Top of Text section

Having spent last week in at a conference in San Diego, I was struck by how cool it was to come to my room each afternoon and find that someone had made my bed. This someone (I met her) was hard working, knew more languages than me, and was terribly polite – possibly even more polite than some of the conference speakers and attendees. I appreciated her acts of service, and wondered if she could live on what she was getting paid.
This morning I woke up and remembered that I’d need to make my own bed. Then, on the stairmaster, I heard about
Ryan Howard’s five year contract extension to the tune of 25 million per year. He’s not providing a cure for cancer, or world hunger. He’s not healing people or playing an integral or even peripheral role in creating a more peaceful world. He gets all these dollars for playing baseball. Meanwhile, I recently met a rural Montana school teacher whose salary is less than 18 thousand a year, and know pastors who barely get by, while Goldman Sachs brokers and execs bet on the housing bubble and walk away with millions. It all feels so wrong somehow, don’t you agree?

Bottom of Text section

Please rewrite the post above about pay from "This morning I" up to and including "don’t you agree?", swapping "stairmaster" for "treadmill".

Top of Provided data

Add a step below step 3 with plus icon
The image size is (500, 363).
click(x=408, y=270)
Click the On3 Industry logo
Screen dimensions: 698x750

Bottom of Provided data

__Solved problem__.
This morning I woke up and remembered that I’d need to make my own bed. Then, on the treadmill, I heard about
Ryan Howard’s five year contract extension to the tune of 25 million per year. He’s not providing a cure for cancer, or world hunger. He’s not healing people or playing an integral or even peripheral role in creating a more peaceful world. He gets all these dollars for playing baseball. Meanwhile, I recently met a rural Montana school teacher whose salary is less than 18 thousand a year, and know pastors who barely get by, while Goldman Sachs brokers and execs bet on the housing bubble and walk away with millions. It all feels so wrong somehow, don’t you agree?